» **QUOTED PASSAGE**
# Paint peeling from "aquarium safe" decoration



## solebrother (Apr 5, 2014)

I'm new to the hobby (no fish yet), and although I plan to add a few more plant decorations to my (daughter's) 10g tank, the aquarium is mostly set up, and tomorrow I'm going to start cycling. However, I've noticed the paint on an aquarium safe plastic log has chipped or peeled in a few places so I'd like to confirm my suspicion that my only option is to get that thing out of the tank and re-landscape. 

I don't recall the manufacturer, as I've had most of my supplies and equipment for over a year, including this decorative log. Have any of you had this experience, and is there anything I can do to make what I already have safe for fish?


----------



## Gizmo (Dec 6, 2010)

» **EXERCISE REQUIREMENTS**
- a) Transcribe everything in the thread about peeling aquarium paint from "# Paint peeling" down to "safe for fish?".
- b) In the thread about peeling aquarium paint, rewrite the paragraph beginning "I'm new to the hobby" more briefly, keeping its main facts.
- c) Resume the thread about peeling aquarium paint from the point where it stops.

» **INFORMATION GIVEN**
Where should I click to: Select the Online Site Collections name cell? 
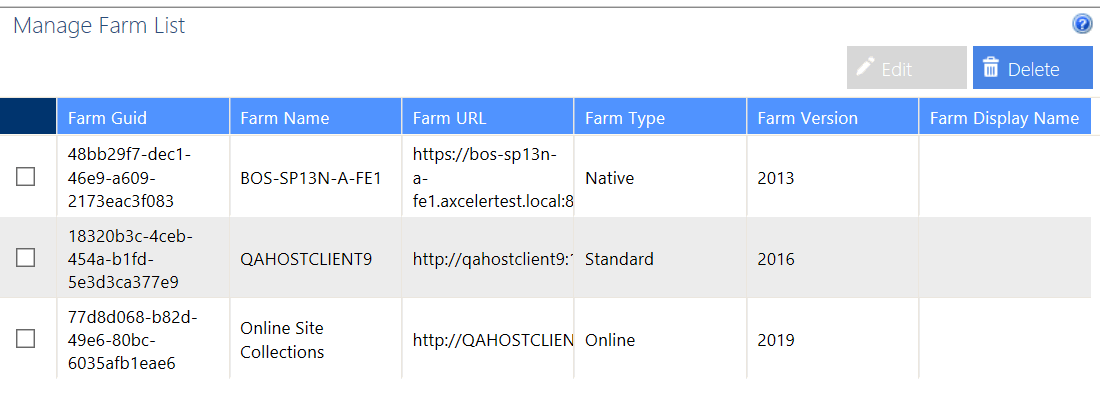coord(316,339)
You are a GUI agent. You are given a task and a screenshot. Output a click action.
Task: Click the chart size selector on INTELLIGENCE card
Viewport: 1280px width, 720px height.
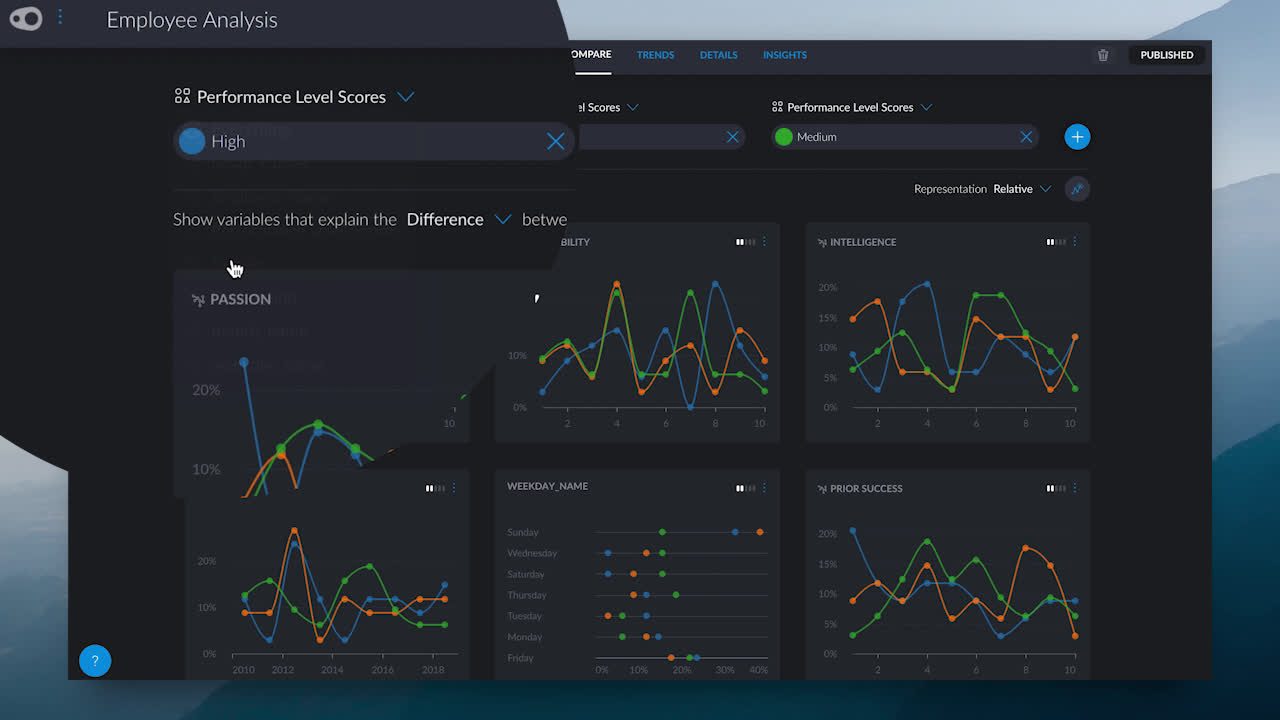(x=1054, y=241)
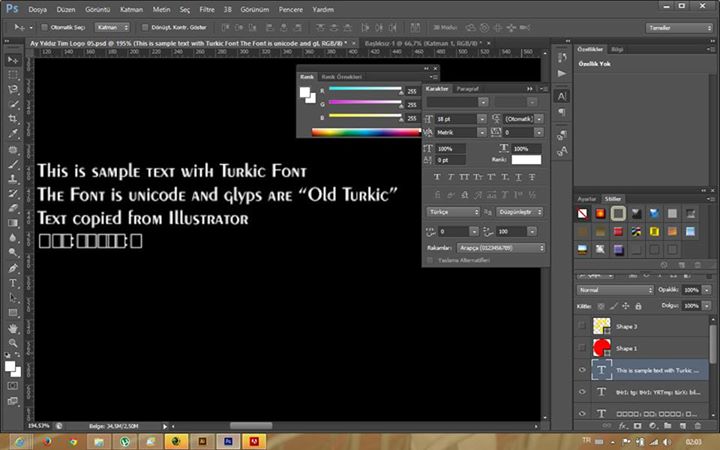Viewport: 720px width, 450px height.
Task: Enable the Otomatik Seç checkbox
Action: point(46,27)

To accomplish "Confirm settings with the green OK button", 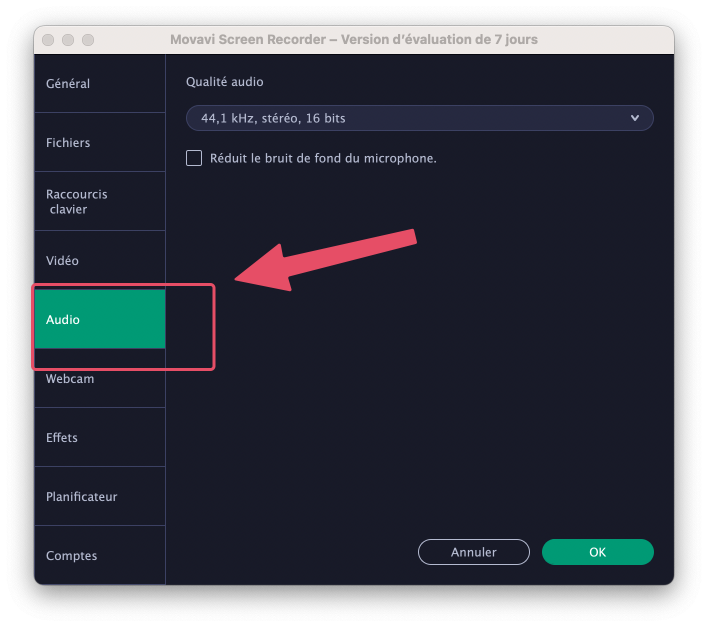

* * *

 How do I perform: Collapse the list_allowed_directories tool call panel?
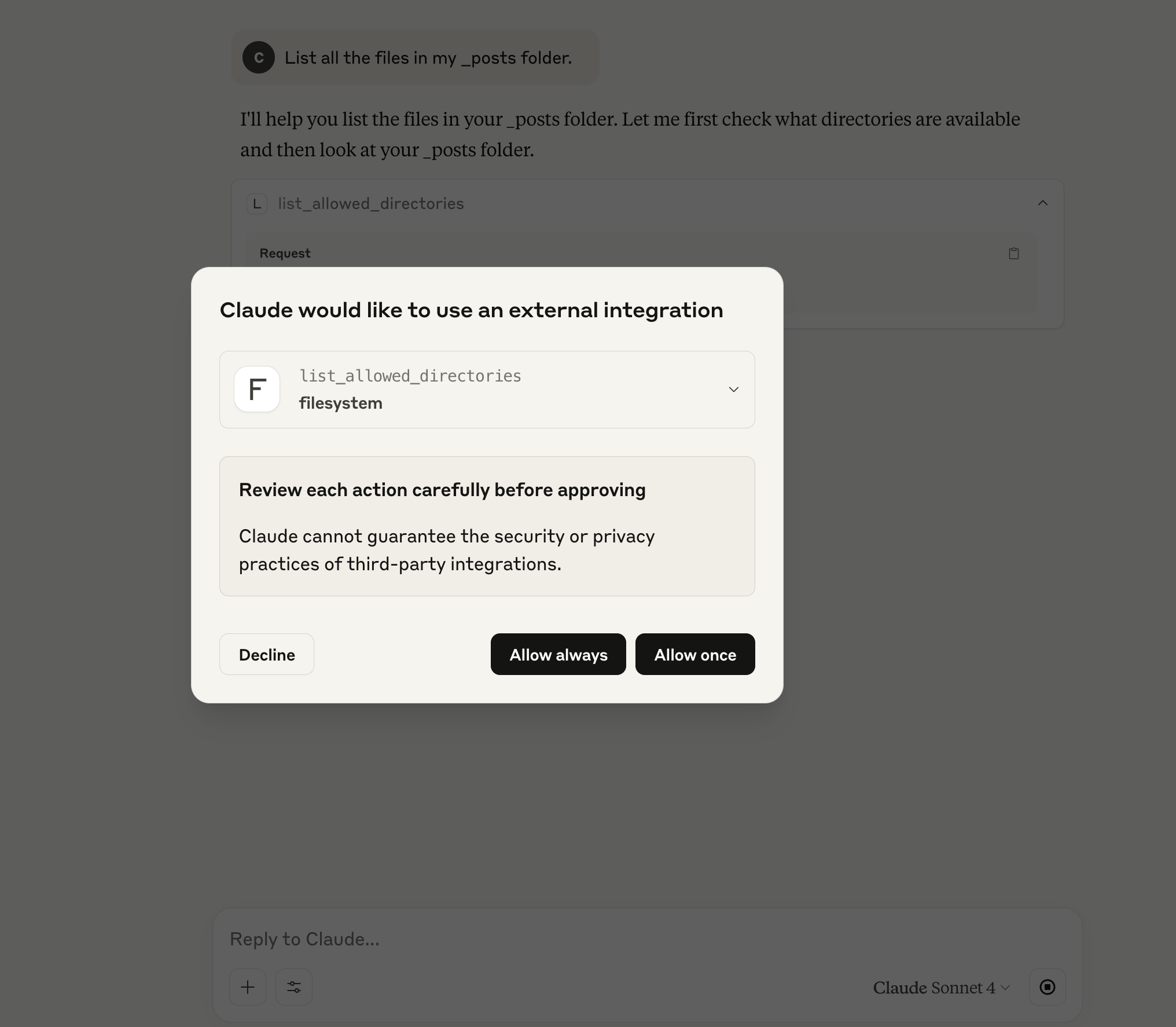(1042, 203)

» **RESULTS OF THE EXERCISE**
- a)
# Paint peeling from "aquarium safe" decoration



## solebrother (Apr 5, 2014)

I'm new to the hobby (no fish yet), and although I plan to add a few more plant decorations to my (daughter's) 10g tank, the aquarium is mostly set up, and tomorrow I'm going to start cycling. However, I've noticed the paint on an aquarium safe plastic log has chipped or peeled in a few places so I'd like to confirm my suspicion that my only option is to get that thing out of the tank and re-landscape. 

I don't recall the manufacturer, as I've had most of my supplies and equipment for over a year, including this decorative log. Have any of you had this experience, and is there anything I can do to make what I already have safe for fish?

- b) The poster is new to the hobby and has no fish yet. The daughter's 10g tank is mostly set up, with a few more plant decorations still planned, and cycling starts tomorrow. Paint on a plastic log labeled aquarium safe has chipped or peeled in a few places. The poster suspects the only option is to take the log out and re-landscape, and wants that confirmed.

- c)
Cheap decorations do that if the paint is exposed to repeated wet/dry cycles. If I were you, I'd get some real driftwood. Not only will it look better and is essential for the diet of plecostimuses, but it will naturally lower pH in your tank by releasing tannins into the water.


----------



## solebrother (Apr 5, 2014)

I was thinking of adding some peat to the filter, but driftwood will serve that dual purpose. Thanks!


----------



## Gizmo (Dec 6, 2010)

Double up! Just don't add any of those pH Up and Down products, all they'll do is flood your tank with phosphates and really mess things up.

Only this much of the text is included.